*** Opening of GIVEN ENTRIES ***

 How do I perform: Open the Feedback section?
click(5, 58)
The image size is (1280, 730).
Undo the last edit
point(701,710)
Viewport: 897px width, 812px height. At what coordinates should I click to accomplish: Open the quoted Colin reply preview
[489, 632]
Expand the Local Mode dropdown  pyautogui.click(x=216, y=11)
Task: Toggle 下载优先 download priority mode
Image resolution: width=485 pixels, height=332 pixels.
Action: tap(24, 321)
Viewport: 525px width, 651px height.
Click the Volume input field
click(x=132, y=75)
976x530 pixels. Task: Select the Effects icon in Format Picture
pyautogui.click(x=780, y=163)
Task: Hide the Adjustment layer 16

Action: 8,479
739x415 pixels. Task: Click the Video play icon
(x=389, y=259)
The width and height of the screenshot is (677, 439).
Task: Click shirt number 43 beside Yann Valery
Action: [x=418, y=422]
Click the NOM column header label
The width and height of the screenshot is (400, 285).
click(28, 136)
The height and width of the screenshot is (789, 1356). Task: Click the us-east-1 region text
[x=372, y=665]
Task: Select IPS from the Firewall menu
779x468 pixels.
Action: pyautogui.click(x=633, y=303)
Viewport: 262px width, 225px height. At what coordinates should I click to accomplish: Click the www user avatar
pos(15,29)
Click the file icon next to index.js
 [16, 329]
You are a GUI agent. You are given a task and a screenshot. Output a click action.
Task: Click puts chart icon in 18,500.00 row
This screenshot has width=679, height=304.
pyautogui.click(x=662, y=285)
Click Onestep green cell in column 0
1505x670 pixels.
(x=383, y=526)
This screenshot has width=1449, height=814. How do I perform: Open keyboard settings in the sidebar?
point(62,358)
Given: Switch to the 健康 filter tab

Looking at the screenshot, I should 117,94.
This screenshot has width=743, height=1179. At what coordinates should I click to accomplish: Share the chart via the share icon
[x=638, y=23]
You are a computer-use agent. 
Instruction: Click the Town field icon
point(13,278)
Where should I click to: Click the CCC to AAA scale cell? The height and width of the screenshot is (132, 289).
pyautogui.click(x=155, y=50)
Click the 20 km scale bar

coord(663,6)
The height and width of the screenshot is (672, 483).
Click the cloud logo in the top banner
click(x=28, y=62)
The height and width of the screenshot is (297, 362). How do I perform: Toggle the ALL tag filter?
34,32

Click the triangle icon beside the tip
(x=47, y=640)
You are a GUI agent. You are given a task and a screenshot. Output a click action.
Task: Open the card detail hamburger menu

*** Close of GIVEN ENTRIES ***

### ABOUT THIS TASK
A verbatim copy of all the entries is the expected result.

### RESULT FOR THIS EXERCISE
 How do I perform: Open the Feedback section?
click(5, 58)
The image size is (1280, 730).
Undo the last edit
point(701,710)
Viewport: 897px width, 812px height. At what coordinates should I click to accomplish: Open the quoted Colin reply preview
[489, 632]
Expand the Local Mode dropdown  pyautogui.click(x=216, y=11)
Task: Toggle 下载优先 download priority mode
Image resolution: width=485 pixels, height=332 pixels.
Action: tap(24, 321)
Viewport: 525px width, 651px height.
Click the Volume input field
click(x=132, y=75)
976x530 pixels. Task: Select the Effects icon in Format Picture
pyautogui.click(x=780, y=163)
Task: Hide the Adjustment layer 16

Action: 8,479
739x415 pixels. Task: Click the Video play icon
(x=389, y=259)
The width and height of the screenshot is (677, 439).
Task: Click shirt number 43 beside Yann Valery
Action: [x=418, y=422]
Click the NOM column header label
The width and height of the screenshot is (400, 285).
click(28, 136)
The height and width of the screenshot is (789, 1356). Task: Click the us-east-1 region text
[x=372, y=665]
Task: Select IPS from the Firewall menu
779x468 pixels.
Action: pyautogui.click(x=633, y=303)
Viewport: 262px width, 225px height. At what coordinates should I click to accomplish: Click the www user avatar
pos(15,29)
Click the file icon next to index.js
 [16, 329]
You are a GUI agent. You are given a task and a screenshot. Output a click action.
Task: Click puts chart icon in 18,500.00 row
This screenshot has width=679, height=304.
pyautogui.click(x=662, y=285)
Click Onestep green cell in column 0
1505x670 pixels.
(x=383, y=526)
This screenshot has width=1449, height=814. How do I perform: Open keyboard settings in the sidebar?
point(62,358)
Given: Switch to the 健康 filter tab

Looking at the screenshot, I should 117,94.
This screenshot has width=743, height=1179. At what coordinates should I click to accomplish: Share the chart via the share icon
[x=638, y=23]
You are a computer-use agent. 
Instruction: Click the Town field icon
point(13,278)
Where should I click to: Click the CCC to AAA scale cell? The height and width of the screenshot is (132, 289).
pyautogui.click(x=155, y=50)
Click the 20 km scale bar

coord(663,6)
The height and width of the screenshot is (672, 483).
Click the cloud logo in the top banner
click(x=28, y=62)
The height and width of the screenshot is (297, 362). How do I perform: Toggle the ALL tag filter?
34,32

Click the triangle icon beside the tip
(x=47, y=640)
You are a GUI agent. You are given a task and a screenshot. Output a click action.
Task: Open the card detail hamburger menu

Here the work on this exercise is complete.